A well of diameter 3 m is dug 14 m deep

The inner radius of the well is $\frac{3}{2} m$ and the height is $14 m$. Therefore, the volume of the Earth taken out of it is

$V_{1}=\pi \times\left(\frac{3}{2}\right)^{2} \times 14 \mathrm{~m}^{3}$

The inner and outer radii of the embankment are $\frac{3}{2} m$ and $4+\frac{3}{2}=\frac{11}{2} m$ respectively.
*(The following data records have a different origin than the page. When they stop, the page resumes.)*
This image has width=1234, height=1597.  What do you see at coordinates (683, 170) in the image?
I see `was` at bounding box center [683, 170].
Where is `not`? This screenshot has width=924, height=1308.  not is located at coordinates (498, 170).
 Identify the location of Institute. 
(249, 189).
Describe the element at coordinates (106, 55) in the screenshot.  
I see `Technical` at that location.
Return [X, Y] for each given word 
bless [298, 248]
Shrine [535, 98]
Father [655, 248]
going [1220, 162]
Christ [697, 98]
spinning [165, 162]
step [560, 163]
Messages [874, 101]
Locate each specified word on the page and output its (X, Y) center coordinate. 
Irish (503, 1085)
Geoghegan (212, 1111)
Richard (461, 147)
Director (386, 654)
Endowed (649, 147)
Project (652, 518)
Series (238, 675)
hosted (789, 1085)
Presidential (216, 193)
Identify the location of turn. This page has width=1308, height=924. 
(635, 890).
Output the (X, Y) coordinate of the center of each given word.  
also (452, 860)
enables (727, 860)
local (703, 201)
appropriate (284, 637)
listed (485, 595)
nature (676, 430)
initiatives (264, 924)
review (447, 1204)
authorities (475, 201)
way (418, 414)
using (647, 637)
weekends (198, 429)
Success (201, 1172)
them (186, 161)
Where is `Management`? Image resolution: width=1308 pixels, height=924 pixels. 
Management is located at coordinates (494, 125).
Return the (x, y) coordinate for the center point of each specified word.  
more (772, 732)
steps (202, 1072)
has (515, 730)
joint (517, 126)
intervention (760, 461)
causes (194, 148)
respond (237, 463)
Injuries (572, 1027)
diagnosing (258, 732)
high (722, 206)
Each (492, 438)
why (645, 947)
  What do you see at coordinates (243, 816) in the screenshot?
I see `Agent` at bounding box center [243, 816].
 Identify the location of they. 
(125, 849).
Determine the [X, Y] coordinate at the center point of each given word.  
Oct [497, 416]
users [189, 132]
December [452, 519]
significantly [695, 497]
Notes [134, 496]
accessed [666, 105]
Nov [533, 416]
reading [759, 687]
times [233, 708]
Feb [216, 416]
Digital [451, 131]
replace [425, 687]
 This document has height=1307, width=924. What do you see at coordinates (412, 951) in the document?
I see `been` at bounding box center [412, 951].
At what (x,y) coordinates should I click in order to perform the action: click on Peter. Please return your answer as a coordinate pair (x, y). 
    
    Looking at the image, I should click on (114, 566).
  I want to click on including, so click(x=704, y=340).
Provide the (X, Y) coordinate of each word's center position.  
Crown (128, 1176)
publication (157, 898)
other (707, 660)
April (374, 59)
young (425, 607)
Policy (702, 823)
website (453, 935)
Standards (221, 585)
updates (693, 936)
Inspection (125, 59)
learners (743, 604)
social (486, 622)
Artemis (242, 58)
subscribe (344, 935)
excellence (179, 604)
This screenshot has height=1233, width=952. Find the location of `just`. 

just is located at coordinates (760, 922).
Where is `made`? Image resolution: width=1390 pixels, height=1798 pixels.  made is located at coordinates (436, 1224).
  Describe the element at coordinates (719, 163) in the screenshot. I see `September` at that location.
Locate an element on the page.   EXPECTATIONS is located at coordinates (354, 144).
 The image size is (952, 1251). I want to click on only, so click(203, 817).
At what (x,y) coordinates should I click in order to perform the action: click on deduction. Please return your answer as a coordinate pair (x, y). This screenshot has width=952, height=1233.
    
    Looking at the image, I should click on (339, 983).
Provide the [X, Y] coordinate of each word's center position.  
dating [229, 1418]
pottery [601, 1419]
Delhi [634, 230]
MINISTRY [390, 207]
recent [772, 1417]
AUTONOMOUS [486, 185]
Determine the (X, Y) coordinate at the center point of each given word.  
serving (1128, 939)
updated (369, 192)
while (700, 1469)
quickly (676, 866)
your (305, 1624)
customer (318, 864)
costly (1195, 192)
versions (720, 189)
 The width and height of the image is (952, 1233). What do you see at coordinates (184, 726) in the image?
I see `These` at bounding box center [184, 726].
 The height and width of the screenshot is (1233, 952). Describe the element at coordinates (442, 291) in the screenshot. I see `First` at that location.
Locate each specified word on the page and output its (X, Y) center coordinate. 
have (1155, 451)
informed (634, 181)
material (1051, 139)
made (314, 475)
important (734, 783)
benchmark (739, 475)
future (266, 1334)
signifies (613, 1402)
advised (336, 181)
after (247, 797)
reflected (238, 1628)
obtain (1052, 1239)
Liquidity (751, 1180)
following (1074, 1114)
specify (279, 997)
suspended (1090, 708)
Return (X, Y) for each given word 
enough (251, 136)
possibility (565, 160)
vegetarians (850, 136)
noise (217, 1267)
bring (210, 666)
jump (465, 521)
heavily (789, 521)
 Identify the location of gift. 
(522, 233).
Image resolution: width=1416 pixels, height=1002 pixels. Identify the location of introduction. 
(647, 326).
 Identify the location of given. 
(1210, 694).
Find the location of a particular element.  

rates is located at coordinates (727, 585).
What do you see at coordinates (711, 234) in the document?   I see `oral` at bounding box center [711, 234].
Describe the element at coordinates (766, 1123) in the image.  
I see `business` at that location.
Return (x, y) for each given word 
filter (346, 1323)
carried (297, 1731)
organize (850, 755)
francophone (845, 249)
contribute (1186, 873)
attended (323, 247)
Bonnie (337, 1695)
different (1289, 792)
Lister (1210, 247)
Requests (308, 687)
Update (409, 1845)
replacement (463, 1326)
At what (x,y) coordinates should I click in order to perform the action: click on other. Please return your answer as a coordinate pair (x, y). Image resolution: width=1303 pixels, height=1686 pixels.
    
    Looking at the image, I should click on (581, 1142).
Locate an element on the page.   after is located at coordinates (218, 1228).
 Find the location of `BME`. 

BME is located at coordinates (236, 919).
Let the height of the embankment be $h$. Therefore, the volume of the embankment is

$V_{2}=\pi \times\left\{\left(\frac{11}{2}\right)^{2}-\left(\frac{3}{2}\right)^{2}\right\} \times h \mathrm{~m}^{3}$

Since, the volume of the well is same as the volume of the embankment; we have

$V_{1}=V_{2}$

$\Rightarrow \pi \times\left(\frac{3}{2}\right)^{2} \times 14=\pi \times\left\{\left(\frac{11}{2}\right)^{2}-\left(\frac{3}{2}\right)^{2}\right\} \times h$

$\Rightarrow h=\frac{9 \times 14}{112}$

$\Rightarrow h=\frac{9}{8} \mathrm{~m}$

Hence, the height of the embankment is $h=\frac{9}{8} \mathrm{~m}$